Luego, sonriendo, me preguntó si quería conocer su biblioteca. Salimos de la cocina.
Aunque inmensa, su biblioteca se parecía a cualquier otra. En un dormitorio, la literatura en lengua germana; en otro, más grande, la de lengua española; en las paredes alrededor del comedor, la francesa; en la sala, mezcladas, la norteamericana, inglesa e irlandesa; a lo largo de un pasillo, la eslava; en otro, más breve, la italiana; y en una estantería del baño de visitas, frente al inodoro, su colección de haikú y bunraku japonés. Todo más o menos normal —aunque, como decía Borges, el orden de una biblioteca es una manera silenciosa de ejercer el arte de la crítica—, hasta que llegamos a su dormitorio.
Detrás de la cama, sobre una especie de mesa larga que también hacía de cabecera, vi una fila de libros idénticos, encuadernados en cuero marrón con finas letras doradas. Pensé que eran tomos de una enciclopedia. Pero al acercarme leí que el primero era de un autor cuyo nombre me resultaba lejanamente familiar: Launcelot Canning. El título también me sonaba: El loco Tryst. Le pedí a Sanders que me dejara verlo (ya estaba casi encima de su cama) y él, con una mirada brillosa que debió advertirme, me dijo que adelante.
En las manos, el libro parecía nuevo, intacto, recién encuadernado. Pero al abrirlo descubrí que el primer centenar de páginas estaba escrito a mano, en una caligrafía negra, perfecta y simétrica. Avancé hasta que, hacia la mitad, la tinta se detenía. El resto de las hojas estaba en blanco, como si fuera un libro abandonado o en proceso. No entendí. Murmuré algo, pero Sanders solo sonrió, incitándome a seguir.

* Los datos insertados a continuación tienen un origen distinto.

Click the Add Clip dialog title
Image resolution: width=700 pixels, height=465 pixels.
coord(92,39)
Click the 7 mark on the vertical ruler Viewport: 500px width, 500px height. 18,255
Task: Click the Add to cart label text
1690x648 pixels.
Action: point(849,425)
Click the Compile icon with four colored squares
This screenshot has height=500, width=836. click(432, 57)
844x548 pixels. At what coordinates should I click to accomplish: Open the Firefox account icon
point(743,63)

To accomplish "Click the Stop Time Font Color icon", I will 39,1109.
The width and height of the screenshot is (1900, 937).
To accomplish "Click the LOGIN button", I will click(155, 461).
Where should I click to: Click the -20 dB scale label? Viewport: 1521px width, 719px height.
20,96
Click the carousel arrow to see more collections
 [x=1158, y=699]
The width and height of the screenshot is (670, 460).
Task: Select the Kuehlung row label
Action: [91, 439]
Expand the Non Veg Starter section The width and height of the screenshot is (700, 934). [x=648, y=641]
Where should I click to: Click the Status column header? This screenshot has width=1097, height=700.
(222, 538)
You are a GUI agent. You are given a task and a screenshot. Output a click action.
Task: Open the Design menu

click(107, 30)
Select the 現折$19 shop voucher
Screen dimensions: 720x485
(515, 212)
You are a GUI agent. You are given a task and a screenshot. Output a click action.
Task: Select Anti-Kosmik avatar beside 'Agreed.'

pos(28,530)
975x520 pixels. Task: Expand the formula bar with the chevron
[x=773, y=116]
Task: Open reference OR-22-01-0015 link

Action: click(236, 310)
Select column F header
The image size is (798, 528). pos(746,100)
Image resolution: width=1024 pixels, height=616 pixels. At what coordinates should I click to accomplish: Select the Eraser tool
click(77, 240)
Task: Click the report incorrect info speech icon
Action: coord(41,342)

Dejé el libro y tomé el siguiente: El monitor de los bípedos, de Cósimo Piovasco de Rondò. Otra vez el nombre me resultaba familiar. Otra vez, todas las páginas estaban escritas a mano con la misma caligrafía negra. Al final, también a mano, un índice: «El canto del mirlo», «El picamadero que llama», «Los diálogos de los búhos», «La gaceta de las urracas».
Lo miré, buscando una explicación, pero él estaba distraído, mirando hacia el lago, tal vez siguiendo con la vista a un anciano que, a lo lejos, pescaba de pie en un cayuco de madera.
Tomé otro tomo: Caminatas matutinas de un sinólogo, de Peter Kien. Y entonces, como si alguien hubiera encendido un candil, empecé a comprender. Un cuarto libro confirmó mi sospecha: Abril marzo, de Herbert Quain, con sus trece capítulos, nuevamente escritos a mano y en la misma tinta negra.
Herbert Quain es un personaje de Borges, autor, según él, de la «novela regresiva, ramificada» Abril marzo. Peter Kien, protagonista de Auto de fe, de Canetti, escribía un libro que recogía su «colección de estupideces humanas» durante sus caminatas matutinas, y pensaba titularlo Caminatas matutinas de un sinólogo. Cósimo Piovasco de Rondò, más conocido como «el barón rampante» de Italo Calvino, escribió —siempre según Calvino— un libro compuesto en un «período de demencia» vivido entre ramas de árboles, titulado El monitor de los bípedos. Launcelot Canning es personaje de La caída de la casa Usher, de Poe, y, según ese cuento, autor de El loco Tryst.
Si la memoria no me falla, en esa misma fila había otros tomos —empezados, por empezar o tal vez ya concluidos— firmados por Ceferino Piriz, Kilgore Trout, Eusebius Chubb o Clare Quilty.
Bruno Sanders estaba escribiendo los libros inexistentes de autores ficticios. Estaba, en definitiva, construyendo él mismo su biblioteca de cabecera.